How Can Parents Teach Their Children Not to Bully
In writing, a common rule many writers try to follow so their audience grasps the messages throughout the story is to "Show, don't tell." This rule also works well in the parenting department. Many parents tell their children, "Don't be a bully. If you have nothing good to say, say nothing at all. If you see something, say something." It certainly doesn't hurt to give children this advice; however, when children repeatedly see and hear their parents standing up for others, they're more likely to mimic the behavior. For example, a friend of a child's parent drops by and starts gossiping about the new neighbor with no regard for the children in the room. Instead of going along with what the friend is saying the parent says, "Hey, as long as he's not saying or doing anything to hurt anybody, I don't see why that bothers you. In fact, I'm about to bring him over a pie I baked to welcome him to the neighborhood. Would you like to come along and meet him?" When children see their parents standing up and including others over and over again, most of them will naturally emulate them.

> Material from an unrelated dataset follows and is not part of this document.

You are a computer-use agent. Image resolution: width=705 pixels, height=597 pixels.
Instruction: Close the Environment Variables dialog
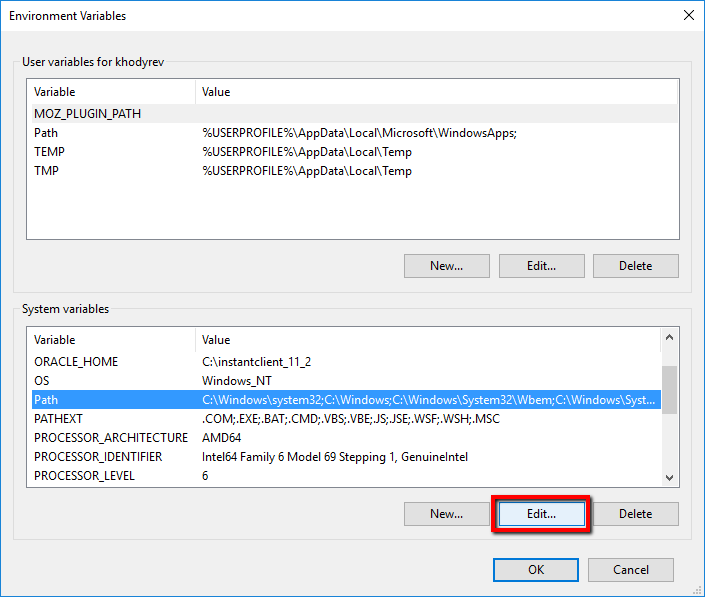click(687, 15)
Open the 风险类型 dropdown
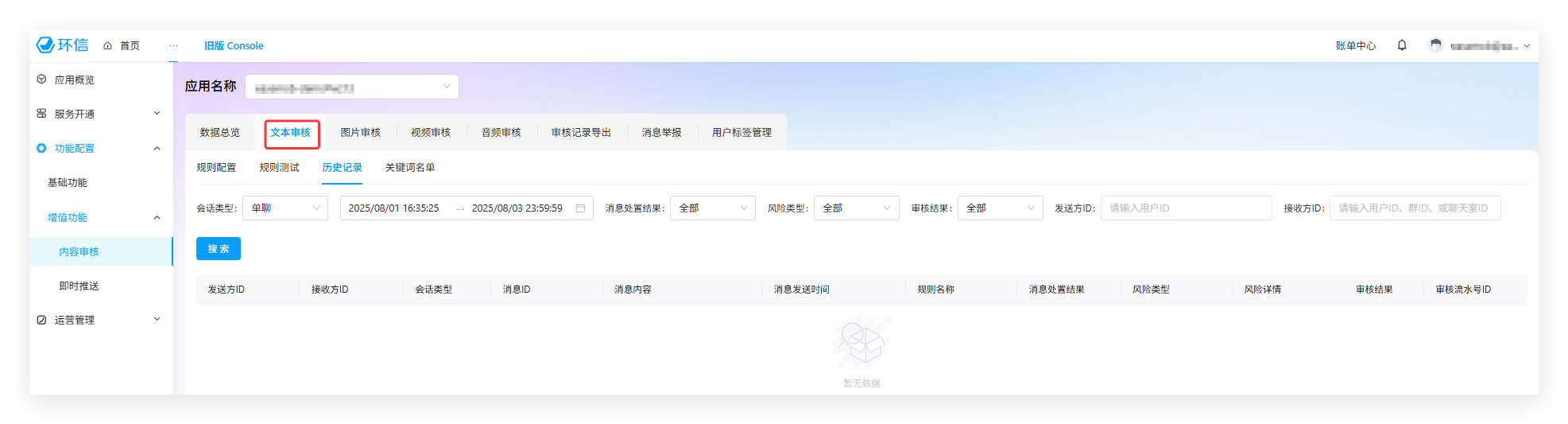This screenshot has width=1568, height=424. click(856, 208)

Parents can also show their children how to react when addressing or discussing people who do bad things. Instead of talking down about the person, it's more effective and empathetic to talk down about the action. For example, if Tommy does drugs, a parent would talk about how doing illegal drugs is bad. The parent would not say Tommy is bad because he does drugs.
How to Show Bullies the Harm They Cause People and Encourage Them to Feel For Their Victims
When bullies sit in an audience of a play at school or they join together in a conference room in a work environment and they all observe what it looks like from an outside viewpoint to harm somebody else or be harmed by another, many of the bullies themselves will be appalled at their behavior. Often, the reason they behave the way they do is because they never give any thought to how their behavior affects the person they harm. They think that when they can’t see that person any longer that their pain has gone away. They never consider that the person may suffer from their actions throughout the day, evening, or for weeks, months, years, or decades. They never consider that their actions could cause someone to take drastic measures such as suicide in order to escape the pain they caused. However, when we use the outlets we have been using that encouraged people to become bullies to encourage the same people to become more aware and sensitive to the feelings of others, a bully will become a rarity.